[START Passage shown]

The cleaning process should remove all of the dirt, grease, oil, rust, scale and carbon deposits that have accumulated over the years. With painted castings, the old paint also has to be stripped away so the surface can be repainted. Even if you’re working with brand new castings, a final cleaning is still necessary after you’ve completed your cutting, resurfacing and honing procedures to remove residual traces of oil, metal chips and honing residue.
Dirt, oil and grease are all soluble to some extent depending on the cleaning solution or chemicals that are used. Chemical solvents are very effective cleaning agents, but their use has been restricted in many areas by rules that limit the release of Volatile Organic Compounds (VOCs) into the atmosphere. Aqueous cleaning solutions that contain detergents or alkalines have replaced many solvents, and typically require a certain amount of heat (130 to 170 degrees F) and agitation to clean effectively.
Hard carbon deposits in the combustion chambers and exhaust ports are probably the most difficult contaminants to remove. Chemical solvents can soften and remove carbon deposits, but they can’t be used universally. If a solvent cannot be used, some type of media blasting may be necessary to dislodge heavy carbon deposits. Combining the scrubbing action of ultrasonics with water-based cleaners can also provide an effective means of removing hard carbon deposits.

[END Passage shown]
[START Data provided]

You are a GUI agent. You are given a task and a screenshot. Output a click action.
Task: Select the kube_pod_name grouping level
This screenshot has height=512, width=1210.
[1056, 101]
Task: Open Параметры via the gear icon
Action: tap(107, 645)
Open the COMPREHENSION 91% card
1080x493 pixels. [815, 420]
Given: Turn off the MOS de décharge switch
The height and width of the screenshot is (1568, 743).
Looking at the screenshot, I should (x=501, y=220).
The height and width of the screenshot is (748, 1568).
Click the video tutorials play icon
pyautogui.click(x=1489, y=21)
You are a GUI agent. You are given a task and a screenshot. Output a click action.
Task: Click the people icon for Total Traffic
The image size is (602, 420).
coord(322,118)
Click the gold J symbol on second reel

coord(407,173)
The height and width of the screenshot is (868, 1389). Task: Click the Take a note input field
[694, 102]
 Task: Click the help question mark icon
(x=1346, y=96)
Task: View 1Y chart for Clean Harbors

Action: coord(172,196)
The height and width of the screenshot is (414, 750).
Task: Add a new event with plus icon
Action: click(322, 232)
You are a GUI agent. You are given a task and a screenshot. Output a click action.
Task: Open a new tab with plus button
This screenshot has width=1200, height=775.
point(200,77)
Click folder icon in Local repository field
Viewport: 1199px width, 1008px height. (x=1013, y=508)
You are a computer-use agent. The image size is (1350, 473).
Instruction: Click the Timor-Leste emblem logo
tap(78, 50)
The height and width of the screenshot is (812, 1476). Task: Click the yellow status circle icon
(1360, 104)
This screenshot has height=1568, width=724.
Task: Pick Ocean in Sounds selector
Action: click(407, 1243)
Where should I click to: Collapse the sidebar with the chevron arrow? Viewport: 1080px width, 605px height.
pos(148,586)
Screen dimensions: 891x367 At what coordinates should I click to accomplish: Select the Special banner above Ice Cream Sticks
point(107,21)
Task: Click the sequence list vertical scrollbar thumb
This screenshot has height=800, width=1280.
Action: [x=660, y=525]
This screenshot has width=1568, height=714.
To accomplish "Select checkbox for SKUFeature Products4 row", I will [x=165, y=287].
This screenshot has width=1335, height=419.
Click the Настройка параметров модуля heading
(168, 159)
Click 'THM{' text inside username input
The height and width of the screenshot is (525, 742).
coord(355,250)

[END Data provided]

#### Instructions:
a – According to the passage on cleaning castings, what temperature range do aqueous cleaning solutions typically require to clean effectively?
b – Translate this sentence from the passage on cleaning castings into Spanish: "Hard carbon deposits in the combustion chambers and exhaust ports are probably the most difficult contaminants to remove."
c – Write what comes next in the passage on cleaning castings, picking up right after its final sentence.

#### Per-task answers:
a – 130 to 170 degrees F

b – Los depósitos de carbono duro en las cámaras de combustión y en los puertos de escape son probablemente los contaminantes más difíciles de eliminar.

c –
Cleaning heads and blocks can be a challenge for a number of reasons. The castings have intricate contours, complex geometries and both interior and exterior surfaces that have to be cleaned. There are water jackets inside the heads and block that may be lined with a layer of rust, scale or sediment. There may be blind holes that trap gunk and debris. Oil lines inside the block may be lined or plugged with sludge and varnish deposits. Combustion chambers and ports are usually coated with hard carbon deposits. The exterior surfaces of iron castings usually have a layer of paint underneath the grease and dirt.
Whether the castings are iron or aluminum makes no difference. Both have to be cleaned down to a bare metal surface. However, the different metals may require somewhat different cleaning techniques depending on the method(s) that are being used. Aluminum and cast iron react differently to chemical cleaning solutions, abrasives and heat.
A highly caustic solution in a hot tank or spray washer can be very effective cleaning agent for removing most contaminants from iron heads and blocks. But if the same solution is used on aluminum, it may be too caustic and etch or discolor the metal. On the other hand, if a milder cleaning solution designed for aluminum is used to clean cast iron, it may take much longer to achieve the same results. There are cleaning solutions and chemicals that work effectively on both types of metal, but the method preferred by many shops is to use a dedicated cleaning process for each type of metal.
Aluminum is a much softer metal than cast iron. If the castings are being blast cleaned, the same media and/or pressure that works well on cast iron may be overly aggressive on aluminum. Likewise, a softer media that doesn’t etch or remove metal on aluminum parts may not be aggressive enough if used to remove carbon and rust on iron castings.
Cast iron heads and blocks can easily withstand 650 to 750 degrees in a thermal cleaning oven. The high temperatures are very effective at transforming oil and grease deposits into ash, which can later be removed by airless shot blasting, blast cleaning or washing. But aluminum can anneal (soften) if it is subjected to 500 degrees F or higher for more than an hour or two. For this reason, the temperature inside a cleaning oven must be limited if aluminum heads and blocks are being cleaned.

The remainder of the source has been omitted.